Work item - Please give back only the lines below from the one containing "Ocio y Actividades (243, 652)" to the one containing "[Telegram] (239, 2156)", each repeated word for word, both ends included.
*** Dataset ***
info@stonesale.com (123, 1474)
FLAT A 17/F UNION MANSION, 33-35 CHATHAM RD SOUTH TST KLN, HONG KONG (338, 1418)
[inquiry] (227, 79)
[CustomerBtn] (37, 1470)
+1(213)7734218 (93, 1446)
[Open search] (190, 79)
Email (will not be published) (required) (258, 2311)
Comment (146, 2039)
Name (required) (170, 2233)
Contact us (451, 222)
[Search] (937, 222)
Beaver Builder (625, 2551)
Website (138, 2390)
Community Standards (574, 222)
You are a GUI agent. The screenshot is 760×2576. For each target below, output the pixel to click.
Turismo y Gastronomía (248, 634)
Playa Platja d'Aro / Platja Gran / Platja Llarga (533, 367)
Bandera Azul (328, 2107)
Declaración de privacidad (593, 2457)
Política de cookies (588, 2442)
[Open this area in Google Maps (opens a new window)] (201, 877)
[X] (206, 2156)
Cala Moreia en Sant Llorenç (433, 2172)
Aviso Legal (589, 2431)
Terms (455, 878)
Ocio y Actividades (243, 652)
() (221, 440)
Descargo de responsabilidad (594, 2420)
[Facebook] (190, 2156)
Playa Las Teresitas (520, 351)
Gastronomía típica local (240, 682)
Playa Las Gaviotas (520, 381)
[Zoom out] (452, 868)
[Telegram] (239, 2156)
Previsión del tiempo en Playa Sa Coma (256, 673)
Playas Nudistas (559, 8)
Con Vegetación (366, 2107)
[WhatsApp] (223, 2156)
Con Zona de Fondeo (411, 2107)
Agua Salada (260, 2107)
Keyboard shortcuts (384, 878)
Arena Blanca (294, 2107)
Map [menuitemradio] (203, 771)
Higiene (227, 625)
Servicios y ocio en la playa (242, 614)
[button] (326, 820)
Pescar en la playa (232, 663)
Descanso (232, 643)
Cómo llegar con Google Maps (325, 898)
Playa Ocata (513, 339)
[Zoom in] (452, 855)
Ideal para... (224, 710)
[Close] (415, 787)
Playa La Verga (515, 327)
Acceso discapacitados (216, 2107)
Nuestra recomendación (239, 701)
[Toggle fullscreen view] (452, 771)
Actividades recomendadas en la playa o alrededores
*** End of Dataset ***
Your response -
Ocio y Actividades (243, 652)
() (221, 440)
Descargo de responsabilidad (594, 2420)
[Facebook] (190, 2156)
Playa Las Teresitas (520, 351)
Gastronomía típica local (240, 682)
Playa Las Gaviotas (520, 381)
[Zoom out] (452, 868)
[Telegram] (239, 2156)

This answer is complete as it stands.